### Supplied material
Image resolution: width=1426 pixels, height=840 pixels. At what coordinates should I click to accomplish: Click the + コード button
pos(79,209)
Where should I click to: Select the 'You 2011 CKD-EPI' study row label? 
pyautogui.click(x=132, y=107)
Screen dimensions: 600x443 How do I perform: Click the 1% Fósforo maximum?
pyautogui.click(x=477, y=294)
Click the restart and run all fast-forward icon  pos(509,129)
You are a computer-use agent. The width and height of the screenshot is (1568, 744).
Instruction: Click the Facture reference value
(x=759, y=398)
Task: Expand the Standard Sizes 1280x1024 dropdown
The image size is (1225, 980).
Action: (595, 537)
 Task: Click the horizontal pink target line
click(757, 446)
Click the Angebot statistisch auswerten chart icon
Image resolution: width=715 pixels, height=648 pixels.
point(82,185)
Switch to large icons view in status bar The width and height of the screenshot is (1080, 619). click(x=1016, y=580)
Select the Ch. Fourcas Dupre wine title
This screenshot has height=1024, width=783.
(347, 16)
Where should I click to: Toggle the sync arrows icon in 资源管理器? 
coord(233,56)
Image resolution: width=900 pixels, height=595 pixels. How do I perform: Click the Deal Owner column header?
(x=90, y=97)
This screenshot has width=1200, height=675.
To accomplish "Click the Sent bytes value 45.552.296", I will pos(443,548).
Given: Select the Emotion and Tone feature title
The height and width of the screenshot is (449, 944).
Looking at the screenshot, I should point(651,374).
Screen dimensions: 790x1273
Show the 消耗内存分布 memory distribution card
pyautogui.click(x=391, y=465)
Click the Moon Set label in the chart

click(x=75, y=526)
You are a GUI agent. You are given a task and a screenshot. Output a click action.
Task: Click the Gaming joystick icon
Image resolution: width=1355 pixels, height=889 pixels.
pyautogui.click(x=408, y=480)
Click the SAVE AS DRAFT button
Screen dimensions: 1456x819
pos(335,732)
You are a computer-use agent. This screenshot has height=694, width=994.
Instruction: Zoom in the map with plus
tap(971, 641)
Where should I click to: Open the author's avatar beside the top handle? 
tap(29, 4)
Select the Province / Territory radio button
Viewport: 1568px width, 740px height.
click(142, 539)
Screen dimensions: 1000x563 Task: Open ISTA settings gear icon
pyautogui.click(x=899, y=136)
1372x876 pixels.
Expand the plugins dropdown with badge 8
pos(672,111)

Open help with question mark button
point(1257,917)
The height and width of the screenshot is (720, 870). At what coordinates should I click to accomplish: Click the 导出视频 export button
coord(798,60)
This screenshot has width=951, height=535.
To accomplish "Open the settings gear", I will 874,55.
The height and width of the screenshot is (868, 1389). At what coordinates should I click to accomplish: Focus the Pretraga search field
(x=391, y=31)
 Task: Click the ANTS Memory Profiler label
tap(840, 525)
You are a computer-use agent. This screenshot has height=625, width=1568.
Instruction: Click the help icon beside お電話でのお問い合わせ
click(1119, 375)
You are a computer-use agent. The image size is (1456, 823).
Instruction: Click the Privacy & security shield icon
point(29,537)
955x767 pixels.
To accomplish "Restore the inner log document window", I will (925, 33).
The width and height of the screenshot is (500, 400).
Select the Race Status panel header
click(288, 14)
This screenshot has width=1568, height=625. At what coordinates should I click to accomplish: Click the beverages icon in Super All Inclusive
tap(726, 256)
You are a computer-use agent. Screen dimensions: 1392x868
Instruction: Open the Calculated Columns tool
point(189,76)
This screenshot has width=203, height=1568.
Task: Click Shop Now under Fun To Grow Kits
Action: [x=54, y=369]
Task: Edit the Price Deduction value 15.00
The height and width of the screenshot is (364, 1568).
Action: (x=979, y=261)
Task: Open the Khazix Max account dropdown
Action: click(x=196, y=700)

### Exercise details
Output every line of the listing exactly as written.

### Completed task
Image resolution: width=1426 pixels, height=840 pixels. At what coordinates should I click to accomplish: Click the + コード button
pos(79,209)
Where should I click to: Select the 'You 2011 CKD-EPI' study row label? 
pyautogui.click(x=132, y=107)
Screen dimensions: 600x443 How do I perform: Click the 1% Fósforo maximum?
pyautogui.click(x=477, y=294)
Click the restart and run all fast-forward icon  pos(509,129)
You are a computer-use agent. The width and height of the screenshot is (1568, 744).
Instruction: Click the Facture reference value
(x=759, y=398)
Task: Expand the Standard Sizes 1280x1024 dropdown
The image size is (1225, 980).
Action: (595, 537)
 Task: Click the horizontal pink target line
click(757, 446)
Click the Angebot statistisch auswerten chart icon
Image resolution: width=715 pixels, height=648 pixels.
point(82,185)
Switch to large icons view in status bar The width and height of the screenshot is (1080, 619). click(x=1016, y=580)
Select the Ch. Fourcas Dupre wine title
This screenshot has height=1024, width=783.
(347, 16)
Where should I click to: Toggle the sync arrows icon in 资源管理器? 
coord(233,56)
Image resolution: width=900 pixels, height=595 pixels. How do I perform: Click the Deal Owner column header?
(x=90, y=97)
This screenshot has width=1200, height=675.
To accomplish "Click the Sent bytes value 45.552.296", I will pos(443,548).
Given: Select the Emotion and Tone feature title
The height and width of the screenshot is (449, 944).
Looking at the screenshot, I should point(651,374).
Screen dimensions: 790x1273
Show the 消耗内存分布 memory distribution card
pyautogui.click(x=391, y=465)
Click the Moon Set label in the chart

click(x=75, y=526)
You are a GUI agent. You are given a task and a screenshot. Output a click action.
Task: Click the Gaming joystick icon
Image resolution: width=1355 pixels, height=889 pixels.
pyautogui.click(x=408, y=480)
Click the SAVE AS DRAFT button
Screen dimensions: 1456x819
pos(335,732)
You are a computer-use agent. This screenshot has height=694, width=994.
Instruction: Zoom in the map with plus
tap(971, 641)
Where should I click to: Open the author's avatar beside the top handle? 
tap(29, 4)
Select the Province / Territory radio button
Viewport: 1568px width, 740px height.
click(142, 539)
Screen dimensions: 1000x563 Task: Open ISTA settings gear icon
pyautogui.click(x=899, y=136)
1372x876 pixels.
Expand the plugins dropdown with badge 8
pos(672,111)

Open help with question mark button
point(1257,917)
The height and width of the screenshot is (720, 870). At what coordinates should I click to accomplish: Click the 导出视频 export button
coord(798,60)
This screenshot has width=951, height=535.
To accomplish "Open the settings gear", I will 874,55.
The height and width of the screenshot is (868, 1389). At what coordinates should I click to accomplish: Focus the Pretraga search field
(x=391, y=31)
 Task: Click the ANTS Memory Profiler label
tap(840, 525)
You are a computer-use agent. This screenshot has height=625, width=1568.
Instruction: Click the help icon beside お電話でのお問い合わせ
click(1119, 375)
You are a computer-use agent. The image size is (1456, 823).
Instruction: Click the Privacy & security shield icon
point(29,537)
955x767 pixels.
To accomplish "Restore the inner log document window", I will (925, 33).
The width and height of the screenshot is (500, 400).
Select the Race Status panel header
click(288, 14)
This screenshot has width=1568, height=625. At what coordinates should I click to accomplish: Click the beverages icon in Super All Inclusive
tap(726, 256)
You are a computer-use agent. Screen dimensions: 1392x868
Instruction: Open the Calculated Columns tool
point(189,76)
This screenshot has width=203, height=1568.
Task: Click Shop Now under Fun To Grow Kits
Action: [x=54, y=369]
Task: Edit the Price Deduction value 15.00
The height and width of the screenshot is (364, 1568).
Action: (x=979, y=261)
Task: Open the Khazix Max account dropdown
Action: click(x=196, y=700)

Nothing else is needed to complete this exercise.